Go try it now 🙂 https://abgeordle.jakobpara.com/
Technologies & Languages: WebBot (Selenium), Webscraping (BeautifulSoup4), Web Development, API handling, Python, HTML/CSS, JS
Interesting:
You can find the Bundestag members of this election period under: https://www.bundestag.de/abgeordnete. Unfortunately, scraping the portrait images is not trivial. The gallery view only shows 12 MPs at a time and you would have to dynamically load the individual gallery pages one by one in order to scrape the images. Fortunately, there is also a list view. BeautifulSoup4 just didn’t help me, because this list view is also loaded dynamically and is not already available in the initial DOM. For this reason, I use Selenium to write a simple bot that opens the page like a human user and thus clears the way to the object of my desire: the HTML code with the links to the individual politician profiles.
I had to take this laborious route in the first place because the URLs to the individual MP websites contain not just the name but also an ID, which I couldn’t find in any directory.
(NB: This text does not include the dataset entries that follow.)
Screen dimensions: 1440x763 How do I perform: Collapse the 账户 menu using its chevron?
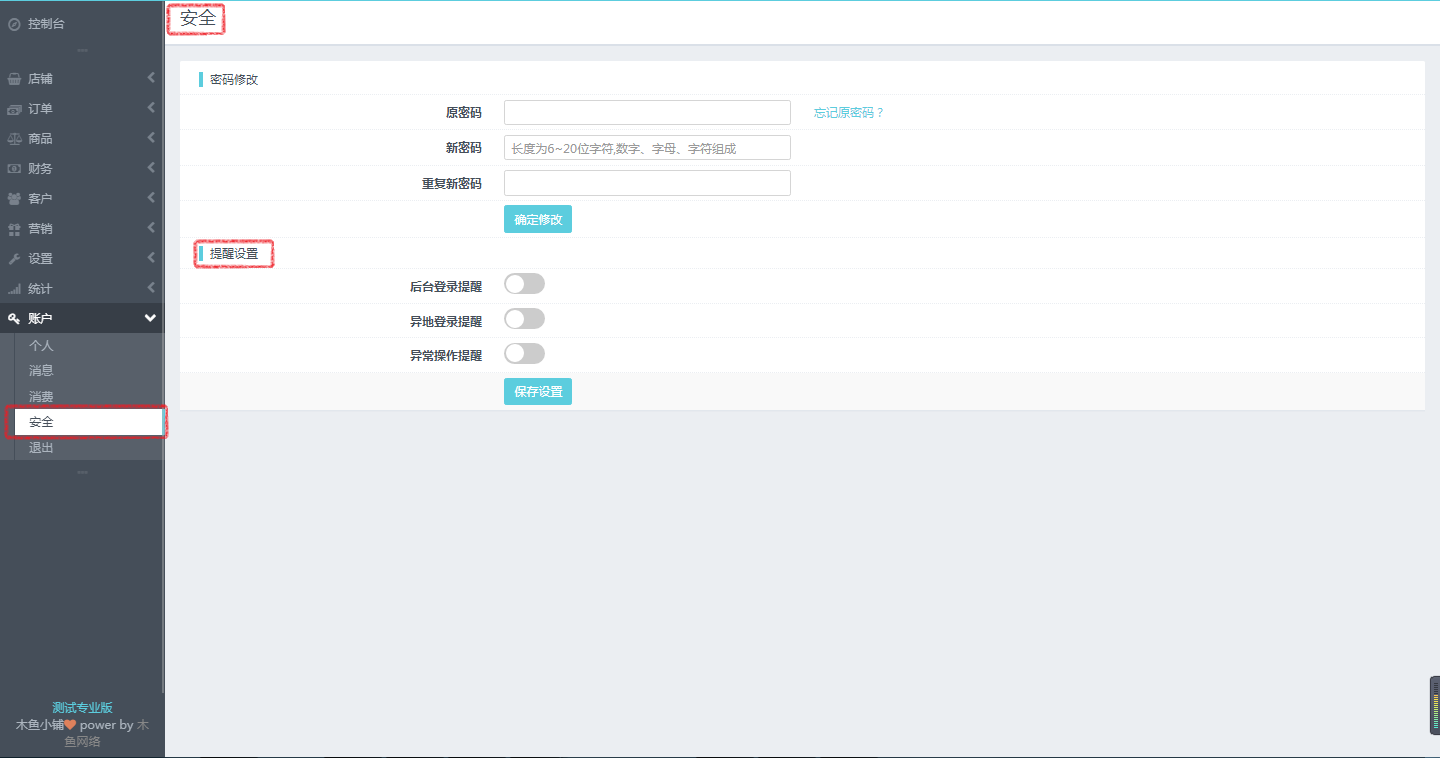point(150,318)
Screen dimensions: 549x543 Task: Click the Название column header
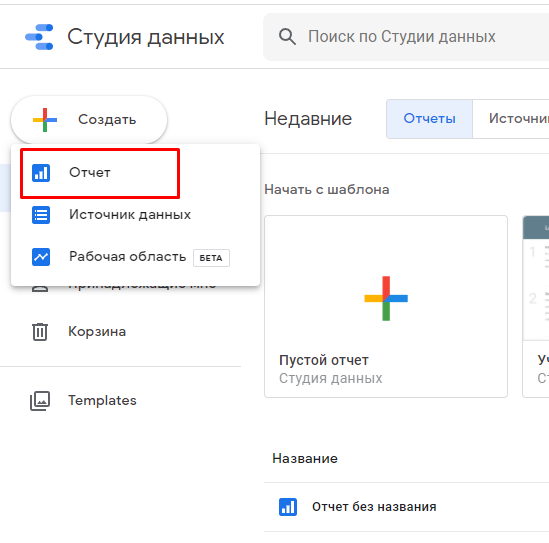pyautogui.click(x=305, y=458)
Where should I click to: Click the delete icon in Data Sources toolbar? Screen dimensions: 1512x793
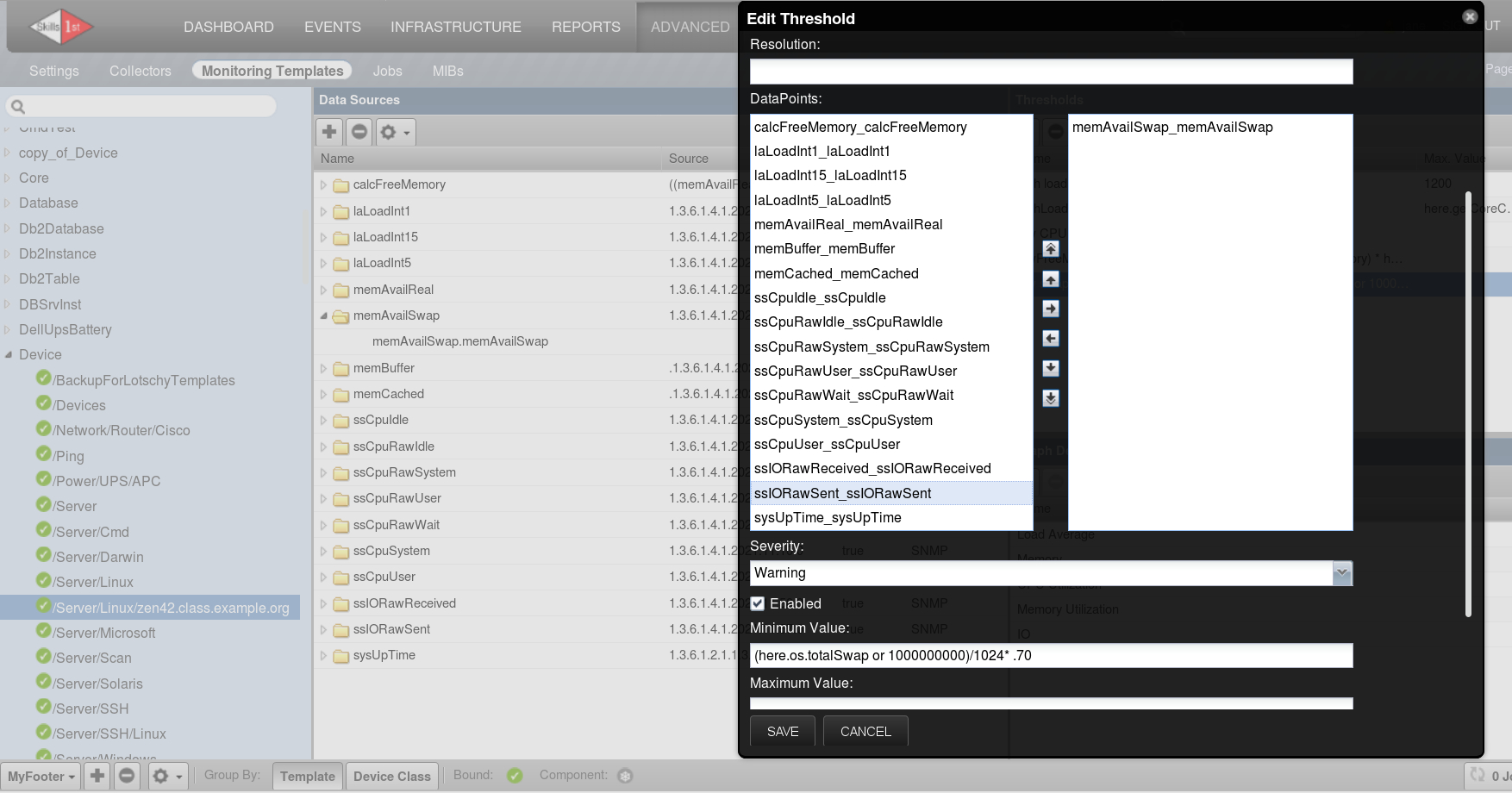(x=359, y=132)
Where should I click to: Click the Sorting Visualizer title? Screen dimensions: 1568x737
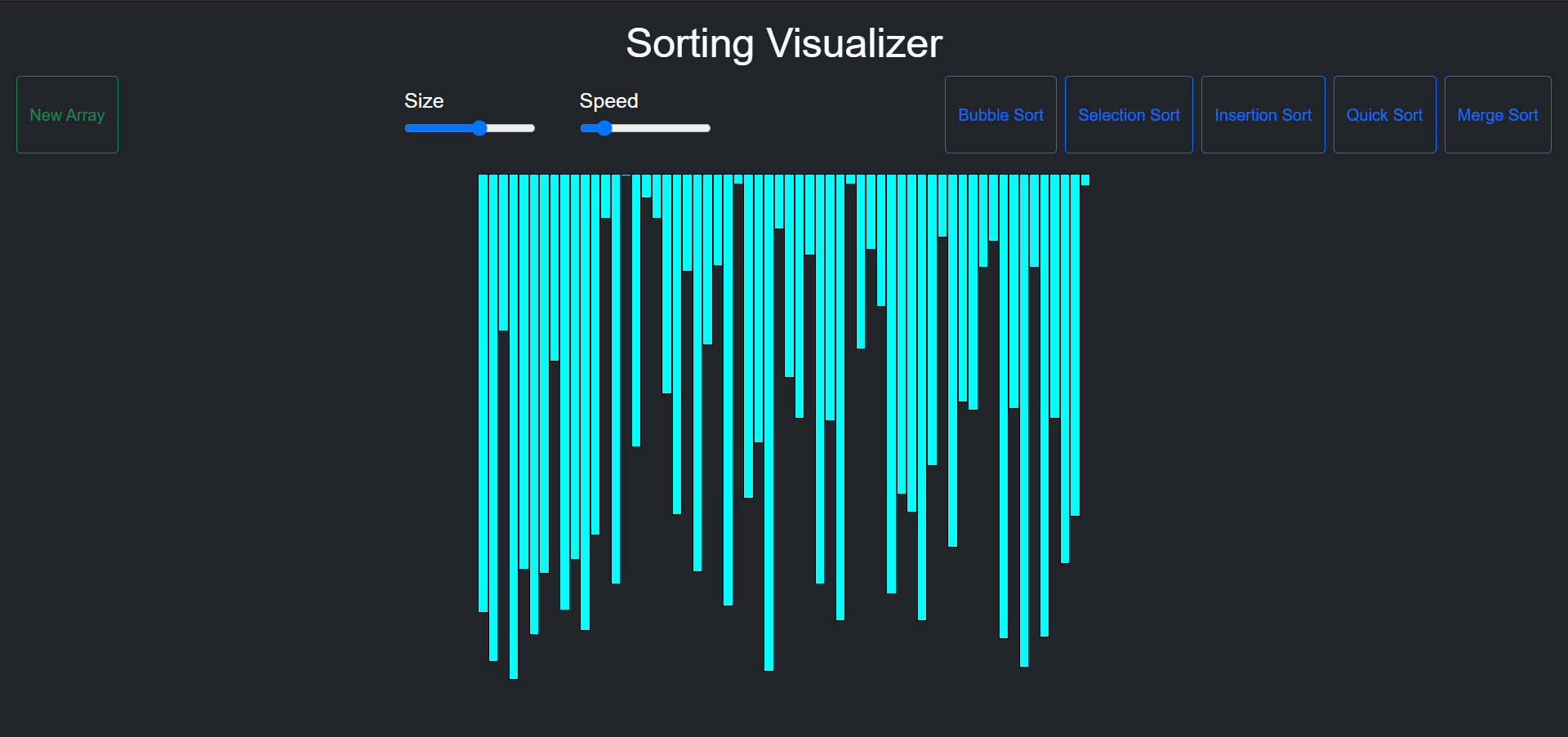[x=784, y=42]
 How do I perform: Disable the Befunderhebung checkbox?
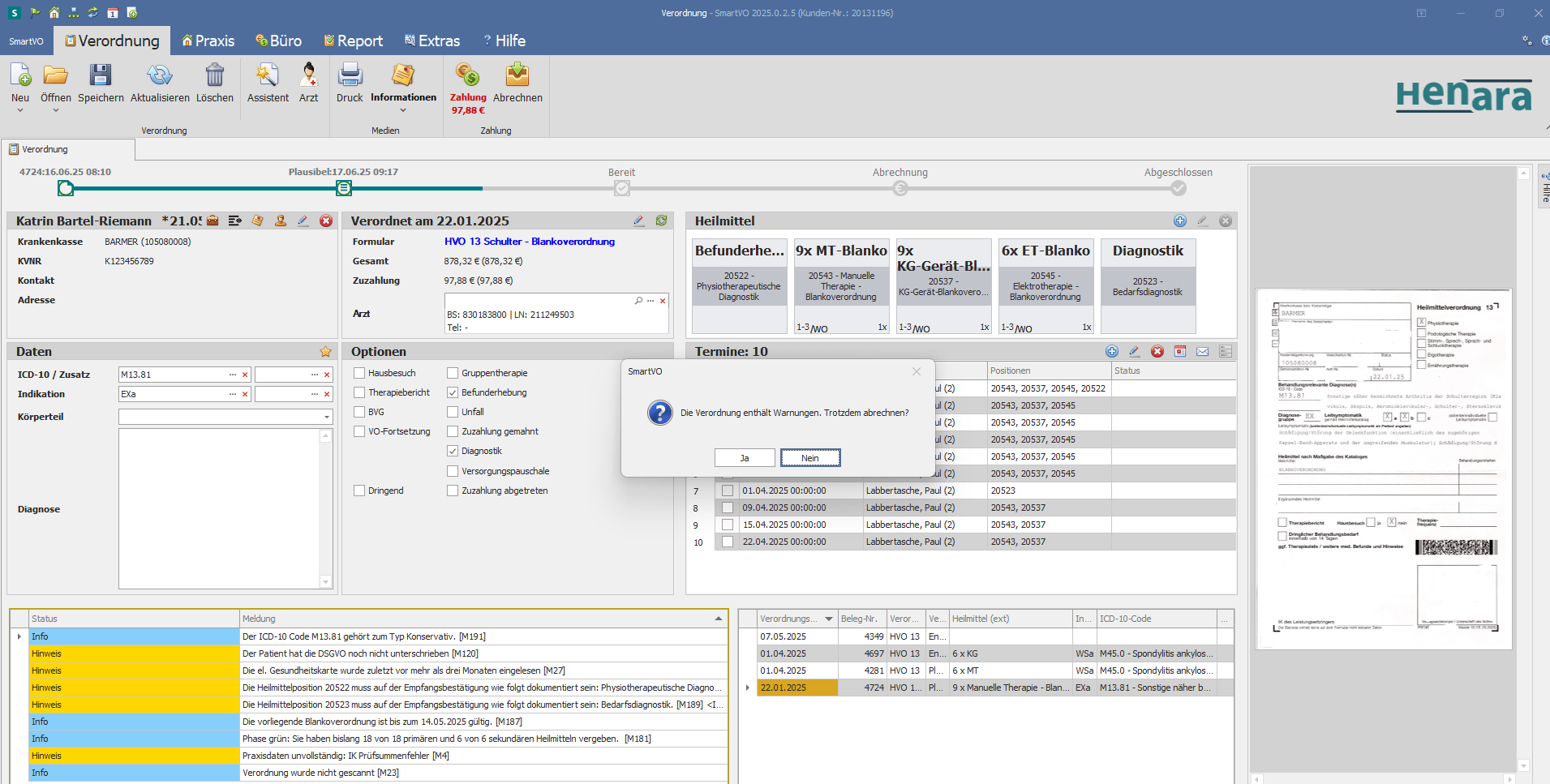[x=453, y=392]
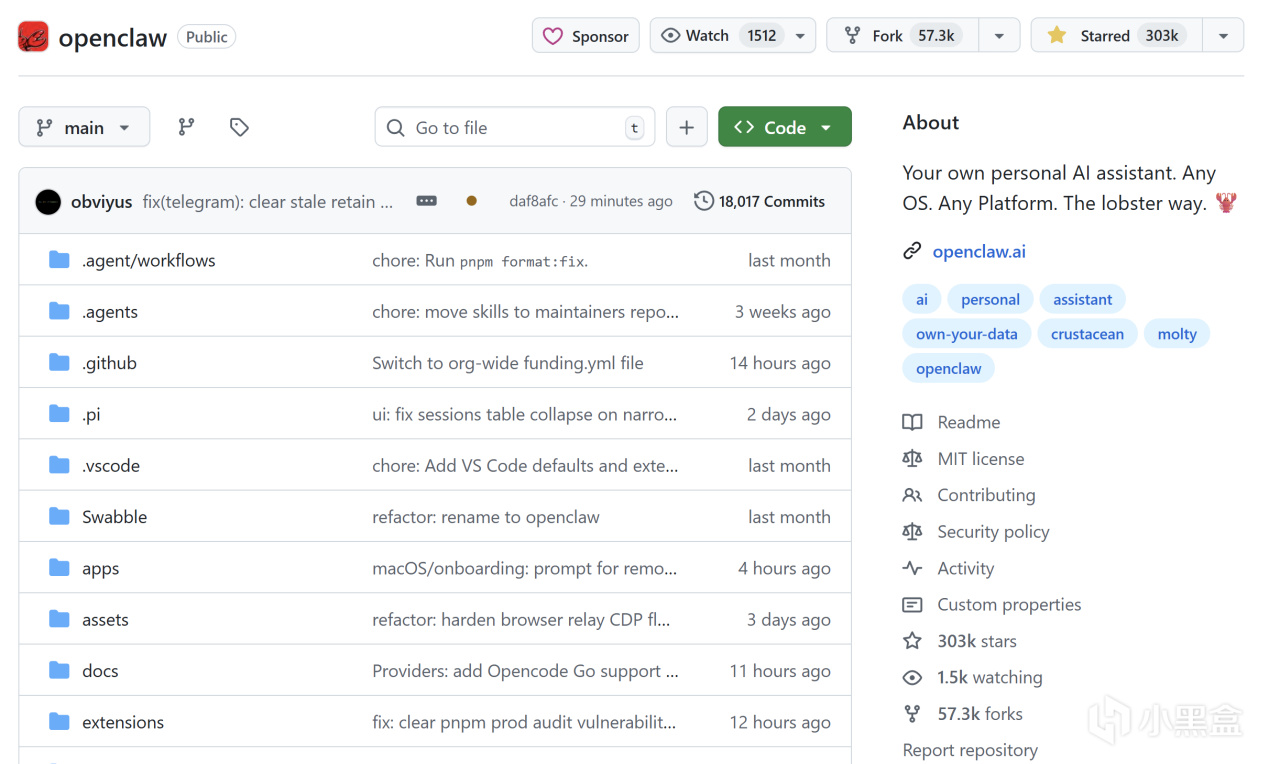The image size is (1280, 764).
Task: Click the commit message ellipsis icon
Action: pyautogui.click(x=427, y=201)
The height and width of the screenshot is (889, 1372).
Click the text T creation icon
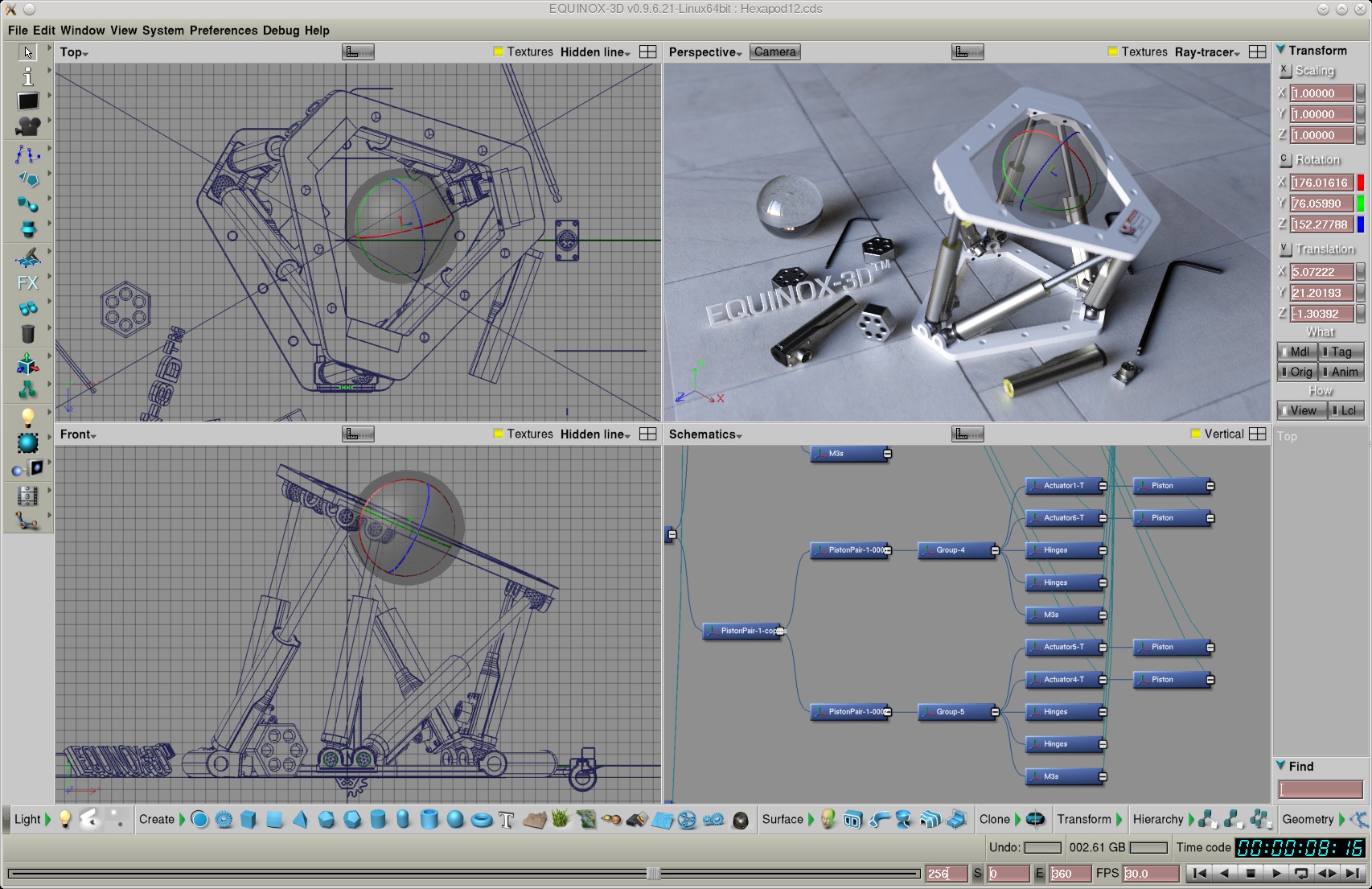point(506,820)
E.g. https://www.bundestag.de/abgeordnete/biografien/A/abel_valentin-860100
The data I from abgeordnetenwatch did include a value “external_id” which unfortunately didn’t match the Bundestag member id.
The actual scraping of the portraits was easy so far. However, I had to send over 756 requests to the Bundestag servers. Apparently they don’t think that’s so cool when it happens in a short time (ok, I get that :D). After first experimenting with alternating proxies, I finally decided to just add an error-handling function that triggered a cool-down period as soon as the servers rejected my request.
Since I had already spent a lot of time merging various JSON files and didn’t want to store even more data locally, I decided to query the individual politician data from abordnetenwatch in real time. This also allows me to always have the current status of the data.